== Provided passage ==
════════════════════
Tuscan tripe salad, a recipe from the Florentine tradition, fresh and tasty.
Today I propose a grandma’s recipe that tastes like home, tradition, and summer: Tuscan tripe salad. Being Florentine by birth, I cannot help but have a special bond with this peculiar ingredient: tripe, considered a poor meat cut, from the so-called ‘fifth quarter’ of the animal, which, if carefully processed and cleaned, can become a true delicacy, as in the case of the famous stewed lampredotto.
In Tuscany, tripe has a long history and is also prepared stewed with tomato sauce or, as in this case, in a cold version, perfect for the hottest days.
════════════════════
== Record excerpts ==
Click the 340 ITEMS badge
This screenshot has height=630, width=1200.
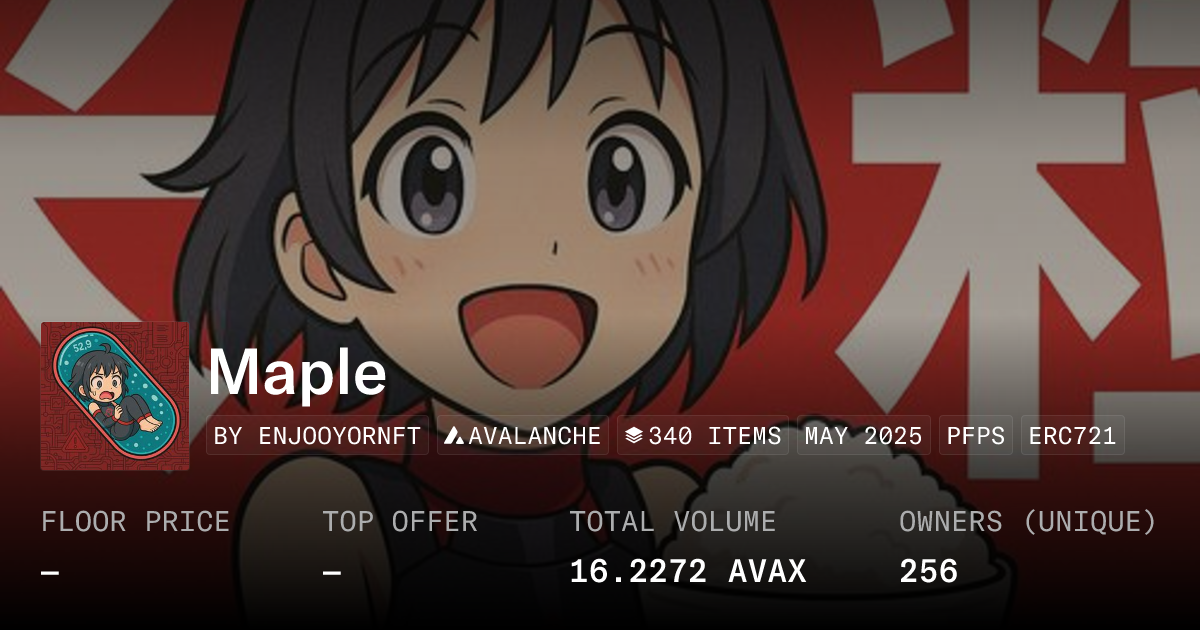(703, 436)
════════════════════
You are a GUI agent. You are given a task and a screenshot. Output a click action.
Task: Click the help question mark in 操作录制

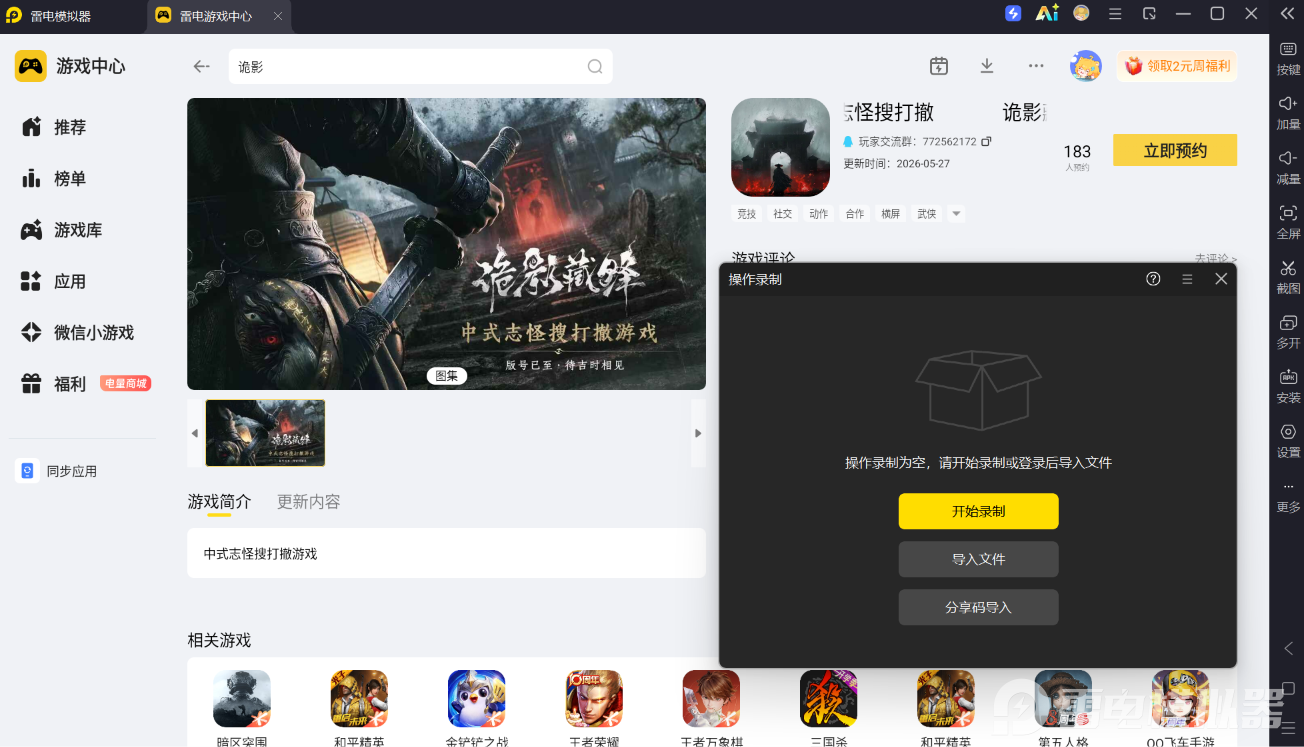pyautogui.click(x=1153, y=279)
════════════════════
== Short problem ==
Copy out the Tuscan tripe salad text above word for word, from "Today I propose" up to and including "famous stewed lampredotto.".

== Final answer ==
Today I propose a grandma’s recipe that tastes like home, tradition, and summer: Tuscan tripe salad. Being Florentine by birth, I cannot help but have a special bond with this peculiar ingredient: tripe, considered a poor meat cut, from the so-called ‘fifth quarter’ of the animal, which, if carefully processed and cleaned, can become a true delicacy, as in the case of the famous stewed lampredotto.